Records contained in a dataset:
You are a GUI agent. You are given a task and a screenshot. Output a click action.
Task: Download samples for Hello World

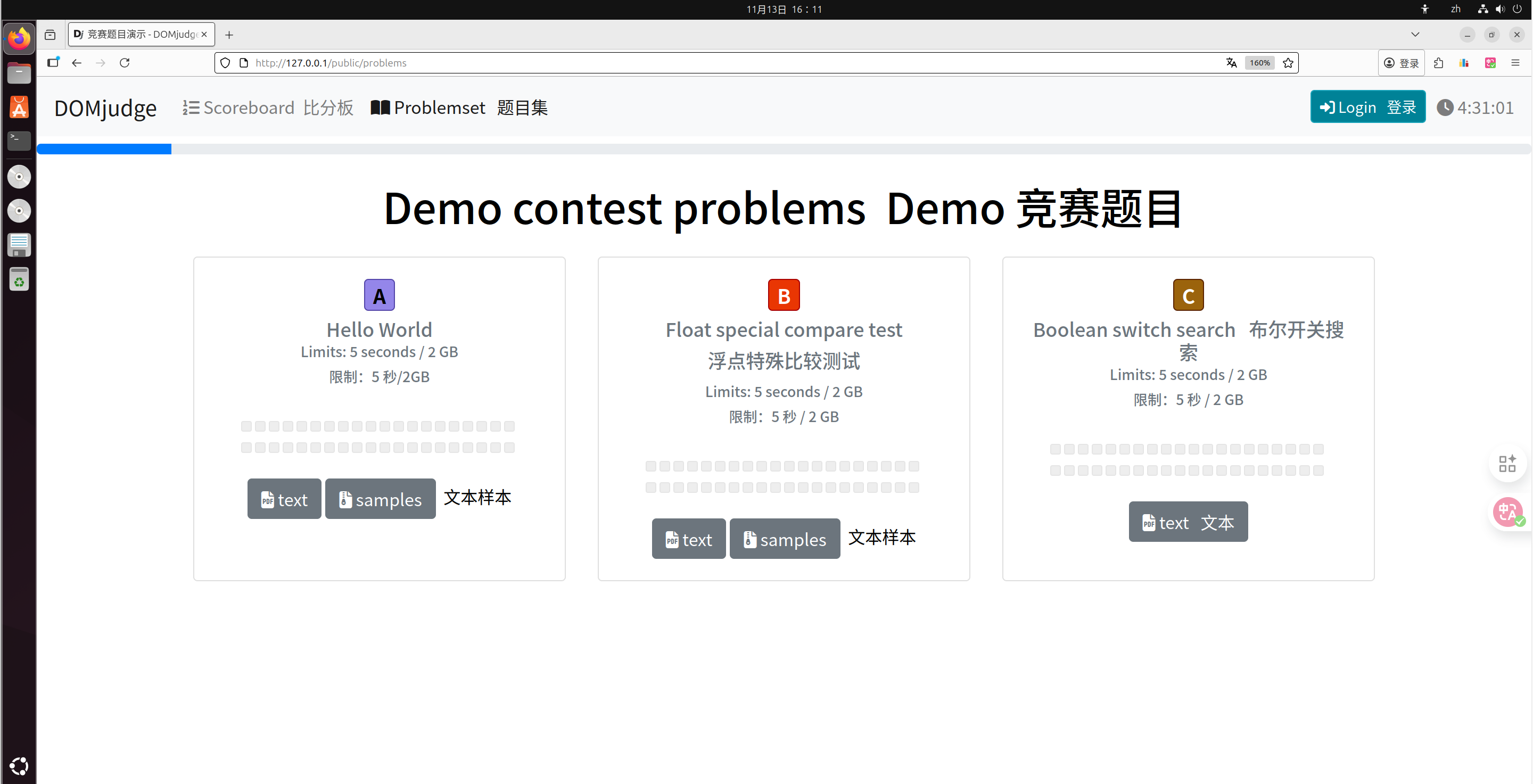(380, 499)
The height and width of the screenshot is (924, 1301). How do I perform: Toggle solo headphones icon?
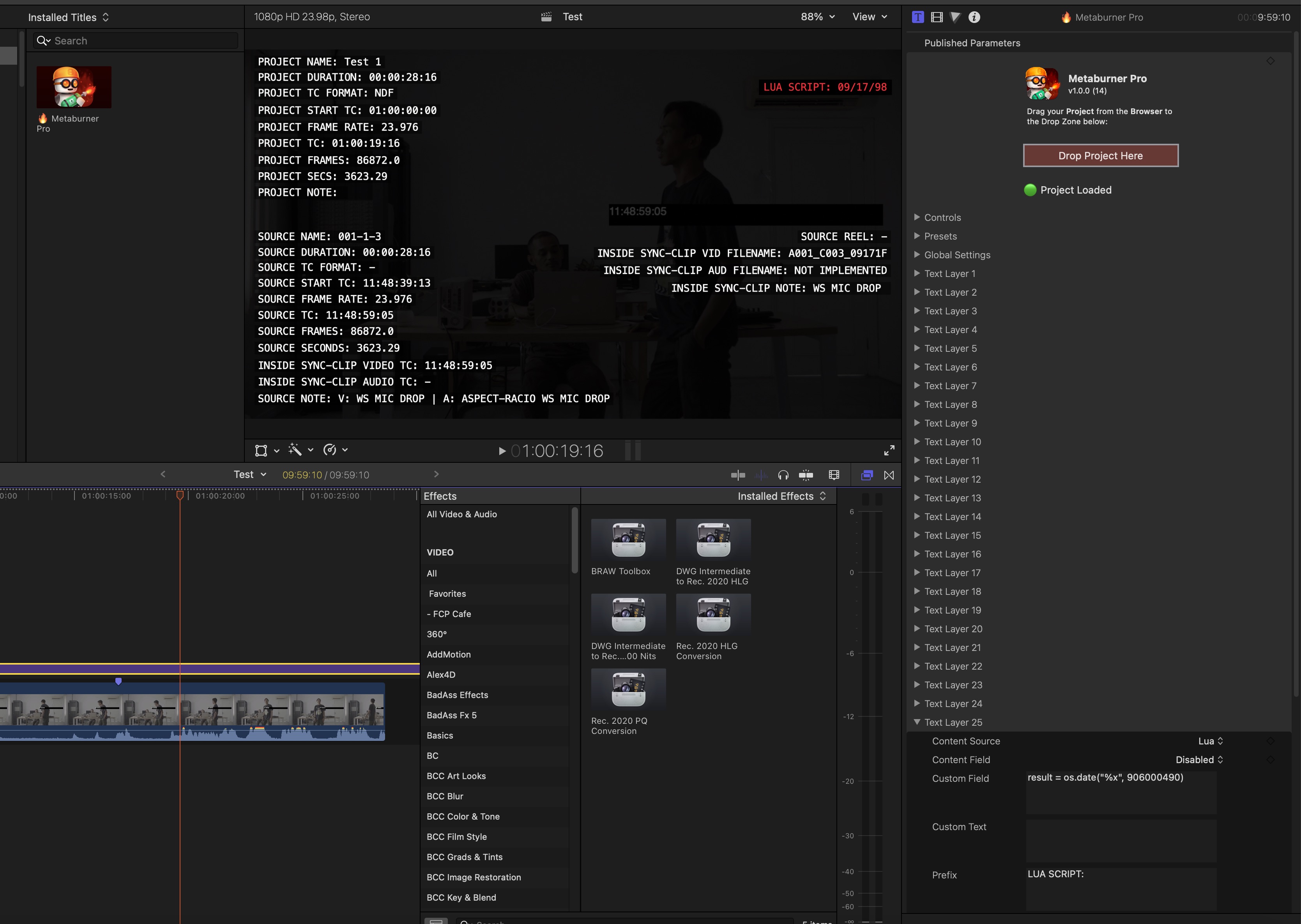pos(783,475)
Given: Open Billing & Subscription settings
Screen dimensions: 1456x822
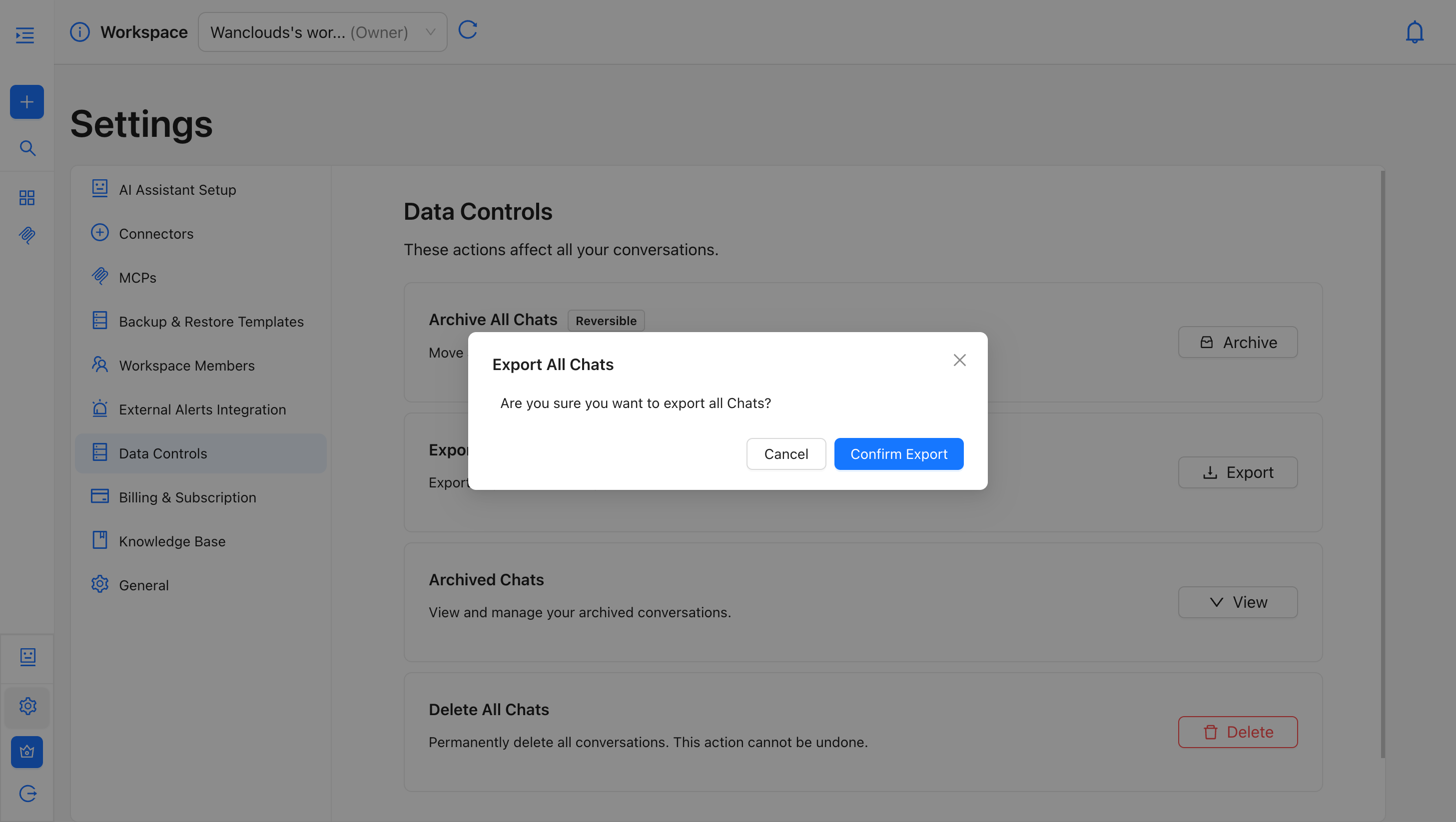Looking at the screenshot, I should pos(187,497).
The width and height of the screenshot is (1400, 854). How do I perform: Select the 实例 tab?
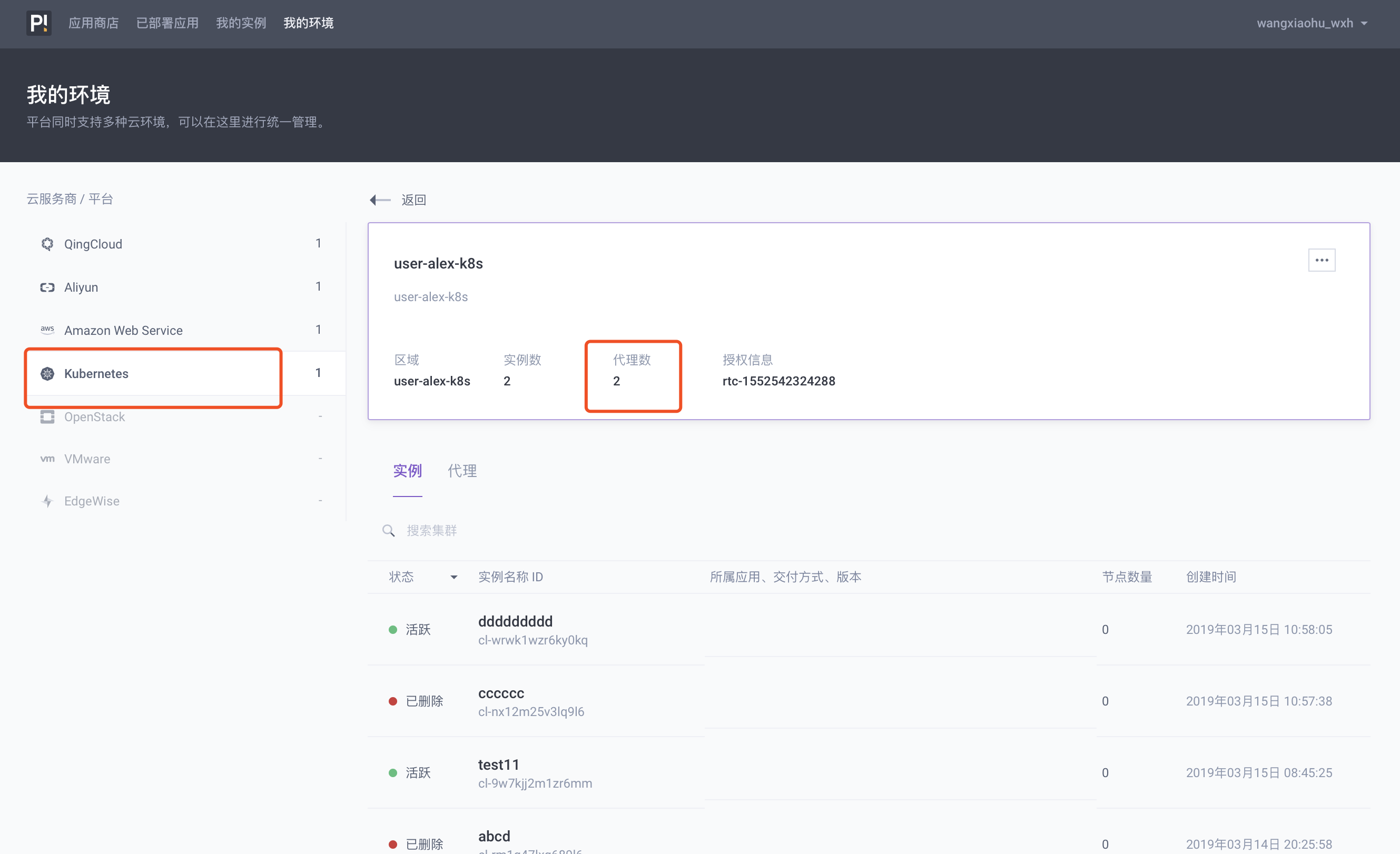click(407, 470)
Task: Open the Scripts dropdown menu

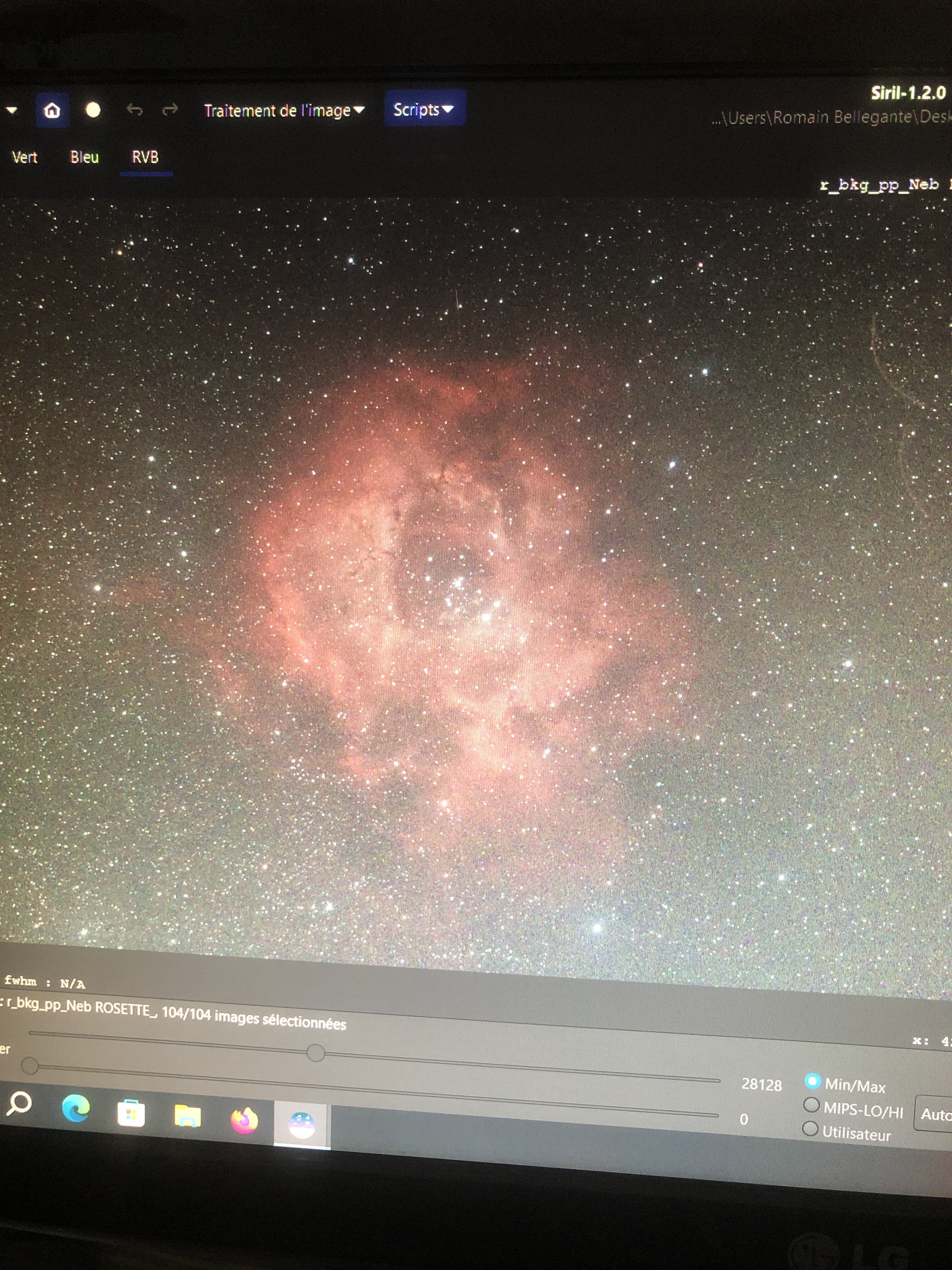Action: click(423, 109)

- **Task**
Reproduce exactly the lines that run from the line holding "The width and" through the final line of the entries, and omit every picture.

- **Problem solution**
The width and height of the screenshot is (1400, 854). How do I perform: Select the 实例 tab?
click(407, 470)
Task: Open the Scripts dropdown menu

Action: click(423, 109)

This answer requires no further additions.